**PASSAGE TO READ**
"""

My beautiful Orkney Re-blogged from 2020.

 


Most days I can walk through the Stromness street of the, ‘best place to live’, and tourist brochure fame and meet the same man, who as a boy taunted and ridiculed a seven year old black foster child who was living with a family in the town. Around 1969.

I don’t blank that man, I say, ‘hello’.

There were very few black people in Orkney when I was young and I knew none. But a ‘black’ doctor saved my 6 month old sister’s life in Aberdeen Royal infirmary. She was rushed there with an incurable illness. So from the age of two I grew up with a knowledge of ‘blackness’ that came from outwith Orkney.

I still did not understand what the term ‘black’ meant.

Ours was a family that stood out as commies, lefties, non church going and ‘dangerous’ to the settled status quo in Orkney. ‘Deep’ Orcadians viewed us suspiciously.

"""

**PROBLEM SET**
A. Translate this sentence from the Orkney post into Spanish: "I still did not understand what the term ‘black’ meant."
B. Say whether each statement agrees with the Orkney post: (i) The writer's sister was saved by a doctor in Aberdeen Royal infirmary when she was six months old. (ii) The writer's family regularly went to church. (iii) The writer ignores the man when meeting him in the street.

**DATA LISTING**
"""

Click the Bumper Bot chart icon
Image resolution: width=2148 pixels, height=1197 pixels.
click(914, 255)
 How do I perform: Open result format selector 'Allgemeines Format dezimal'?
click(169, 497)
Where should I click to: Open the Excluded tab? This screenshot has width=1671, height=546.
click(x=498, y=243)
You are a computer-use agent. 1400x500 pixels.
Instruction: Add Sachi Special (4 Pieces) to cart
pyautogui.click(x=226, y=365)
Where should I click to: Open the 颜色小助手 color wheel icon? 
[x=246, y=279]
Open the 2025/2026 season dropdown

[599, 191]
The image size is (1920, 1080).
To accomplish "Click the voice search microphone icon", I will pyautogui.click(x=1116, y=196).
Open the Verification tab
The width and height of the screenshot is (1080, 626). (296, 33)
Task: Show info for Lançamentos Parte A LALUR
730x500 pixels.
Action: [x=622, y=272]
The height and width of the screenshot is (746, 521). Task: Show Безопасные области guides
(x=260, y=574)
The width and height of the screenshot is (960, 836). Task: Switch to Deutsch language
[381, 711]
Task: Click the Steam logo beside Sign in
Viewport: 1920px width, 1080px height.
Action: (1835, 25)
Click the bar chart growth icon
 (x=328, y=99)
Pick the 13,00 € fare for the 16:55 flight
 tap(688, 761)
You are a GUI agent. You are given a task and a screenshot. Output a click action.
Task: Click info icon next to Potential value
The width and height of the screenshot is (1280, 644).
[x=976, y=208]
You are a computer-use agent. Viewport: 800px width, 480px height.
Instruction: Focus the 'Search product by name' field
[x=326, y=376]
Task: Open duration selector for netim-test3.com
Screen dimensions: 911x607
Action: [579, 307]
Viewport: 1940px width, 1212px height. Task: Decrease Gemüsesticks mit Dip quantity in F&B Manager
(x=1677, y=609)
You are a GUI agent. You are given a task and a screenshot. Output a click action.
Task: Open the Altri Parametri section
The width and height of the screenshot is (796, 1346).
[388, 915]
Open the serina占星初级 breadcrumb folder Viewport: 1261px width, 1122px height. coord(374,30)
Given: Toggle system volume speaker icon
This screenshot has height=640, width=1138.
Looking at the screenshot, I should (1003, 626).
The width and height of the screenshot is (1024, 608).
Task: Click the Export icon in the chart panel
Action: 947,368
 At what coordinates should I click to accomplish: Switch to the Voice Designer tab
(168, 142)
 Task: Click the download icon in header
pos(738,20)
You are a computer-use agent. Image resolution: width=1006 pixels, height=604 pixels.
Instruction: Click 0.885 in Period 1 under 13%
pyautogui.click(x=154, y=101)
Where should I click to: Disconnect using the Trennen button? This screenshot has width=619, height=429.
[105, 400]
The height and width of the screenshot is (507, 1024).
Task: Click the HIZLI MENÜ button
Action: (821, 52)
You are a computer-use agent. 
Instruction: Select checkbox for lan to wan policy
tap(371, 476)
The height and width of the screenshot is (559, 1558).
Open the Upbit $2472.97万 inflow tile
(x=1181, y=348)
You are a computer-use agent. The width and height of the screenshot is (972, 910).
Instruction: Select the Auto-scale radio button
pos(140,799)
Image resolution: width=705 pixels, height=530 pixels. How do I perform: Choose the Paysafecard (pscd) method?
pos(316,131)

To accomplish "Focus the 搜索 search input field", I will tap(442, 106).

"""

**EXPECTED OUTPUTS**
A. Todavía no entendía lo que significaba el término «negro».

B.
(i) Yes: "a ‘black’ doctor saved my 6 month old sister’s life in Aberdeen Royal infirmary"
(ii) No: "non church going"
(iii) No: "I don’t blank that man, I say, ‘hello’."